Mow the lawn several days in advance of your gathering, both to give it time to recover from the mower and to let the allergens that mowing kicks up settle back down. Give everything a good watering a day or two before your party. That way everything will look fresh and pretty, neither dry and droopy nor damp and drippy.

Step 2: Invite Guests

When you decide on your guest list, keep the party to a size that will be comfortable in your garden. A too-crowded garden means stepped-on plants and sprained ankles. At a garden party, people often like to sit down to chat, and to wander through the garden to admire the plants. Be sure there’s space for both activities.

One way to make your garden party fun is to request that your guests wear “appropriate attire,” whatever that means to you. For a wedding or baby shower, ask invitees to wear sundresses and festive hats. For a mid-summer gathering, you might request semi-formal dress — ladies in tea-length dresses and flat slippers, gentlemen in jackets and ties. Whatever you think your friends would enjoy.

Step 3: Prep the Food

Garden parties lend themselves to casual buffets filled with afternoon tea-style dishes. Platters stacked with watercress and egg-salad sandwiches, bowls full of fresh berries, glass plates of petits fours, and pitchers of lemonade and mojitos make for happy partygoers who can eat standing up without utensils. Although sit-down meals can work, the casual ramblings of an outdoor soiree make finger foods an easier route for both guests and for hosts — who will be faced with less clean-up work after the party is over.

If you’re not planning to provide a full meal, you can still offer tasty and beautiful nibbles. Put out a bowl of strawberries, dishes of almonds and cashews, a small mountain of potato chips, a tray filled with bites of raw vegetables, and petits fours or mini-cupcakes from the local bakery.

Step 4: Party On

Now it’s time to relax and enjoy your own party! If you’ve prepped properly, you’ll have plenty of time to mingle with your friends and family, munch on tea sandwiches, and sip a mojito of your own.

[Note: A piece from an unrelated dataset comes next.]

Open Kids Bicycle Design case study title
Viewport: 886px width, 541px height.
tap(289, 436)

Step 5: Give Your Garden Some Post-Party Love

Your garden may be a little bit battered by all the people admiring it — and tromping through it. So remember to water the day after your gathering. Get any extra furniture off the lawn so it can recover. Do a search of your flowerbeds to check for stray cups and napkins. Find permanent homes for any dish gardens you bought specifically for the party.

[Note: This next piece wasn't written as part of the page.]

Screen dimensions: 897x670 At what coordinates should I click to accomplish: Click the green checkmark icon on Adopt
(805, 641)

The following recipes, appropriate for a garden party, come from Filoli. The first recipe in turn comes from The Village Baker’s Wife, a cookbook by Gayle and Joe Ortiz of Gayle’s Bakery in Capitola. There have been minor edits for clarity.

Lavender Shortbread

1 ½ cups butter, room temperature

2⁄3 cup sugar

2 tablespoons finely chopped dried lavender

2 1⁄3 cups all-purpose flour

½ cup cornstarch

¼ tsp salt

½ cup powdered sugar, for dusting.

In the bowl of a mixer, cream butter, sugar and lavender until light and fluffy. Add flour, cornstarch and salt and mix until incorporated.

Divide the dough into two equal blocks. Flatten the blocks, seal in plastic wrap and refrigerate until firm, about 2 hours or overnight.

On a lightly floured work surface, roll each block of dough into an 8-by-8-inch square, about 1⁄4 inch thick. Cut into 2-by-2-inch squares. Bake squares on baking sheet in center of oven 12-14 minutes or until pale gold. Cool on sheet 5 minutes. When cookies are completely cooled dust lightly with powdered sugar.

 

Lavender Lemon Verbena Lemonade

2 tablespoons organic lavender buds

2 branches lemon verbena

Juice of 4 lemons

½ cup sugar

Heat 4 cups of water to boiling. Place lavender and lemon verbena leaves in strainer. Pour boiling water over, keeping the lavender and verbena immersed in the water for a minimum of 10 minutes. Taste liquid to see if it has enough flavor. Remove strainer when enough flavor has been achieved.

Make simple syrup by adding ½ cup sugar to ½ cup boiling water. Stir until sugar is dissolved.

Combine flavored water, lemon juice and simple syrup. Pour over ice and serve.